RIO DE JANEIRO (Reuters) - Dois irmãos estão dando novo significado artístico à expressão ficar pendurado enquanto comem, lêem e dormem na lateral de um prédio numa movimentada região do centro do Rio de Janeiro -- para enorme surpresa dos transeuntes. Usando equipamentos de alpinismo para se locomover entre uma cama, uma mesa, uma rede e até um gramofone, todos grudados à parede, Tiago e Gabriel Primo têm passado até 14 horas por dia na casa, montada no muro de uma galeria de arte desde maio.

Numa cidade onde é comum se ver moradores de rua, a visão de duas pessoas vivendo na lateral de um prédio provoca reações mistas nos moradores do centro do Rio.

"Ouvi pessoas perguntarem se somos bonecos e depois ficarem impressionadas ao saber que somos pessoas de verdade", disse Tiago, enquanto se preparava para escalar o muro. "Outros ficam com medo de que podemos cair ou perguntam se temos quartos para alugar."

Os irmãos, ambos artistas, afirmaram que os maiores desafios em permanecer na parede são a chuva, o preparo físico e lidar com bêbados querendo contar a história da vida durante a noite.
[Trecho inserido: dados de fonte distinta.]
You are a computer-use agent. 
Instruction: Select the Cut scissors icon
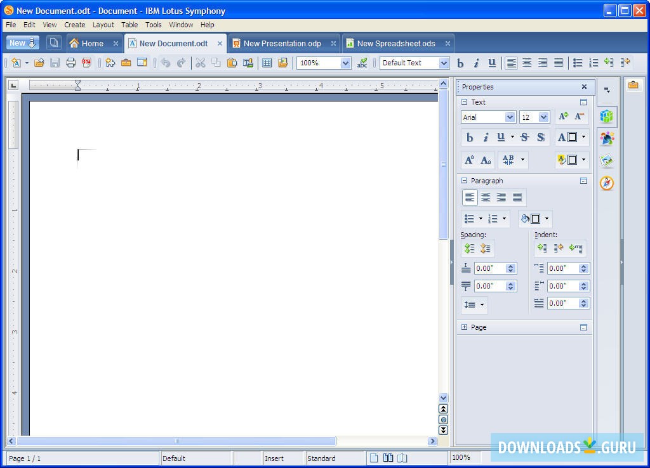click(x=200, y=63)
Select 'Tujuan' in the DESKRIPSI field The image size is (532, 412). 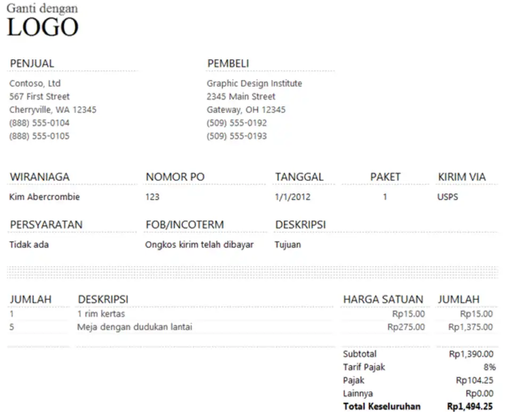[288, 245]
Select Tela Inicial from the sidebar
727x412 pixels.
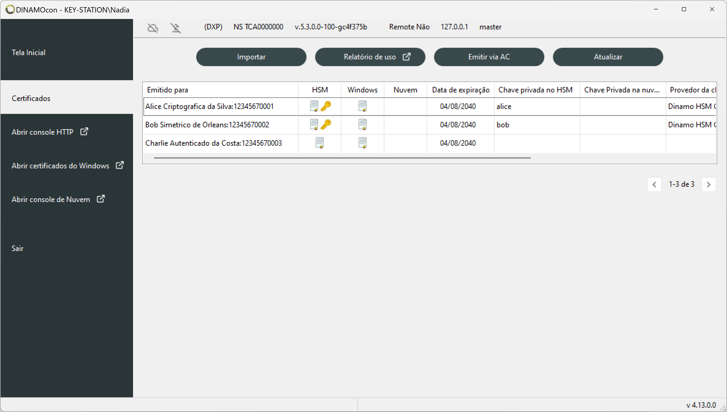[28, 52]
Para ir ao banheiro, os dois saem da "moradia".

Eles dizem que o projeto tem como objetivo questionar as idéias das pessoas sobre o espaço em que se mora e provocar reações dos pedestres.

"É um protesto?", perguntou Marcos Nascimento, de 50 anos, enquanto fotografava os irmãos com o celular. "Pena que nem todo mundo tem tempo para fazer esse tipo de coisa."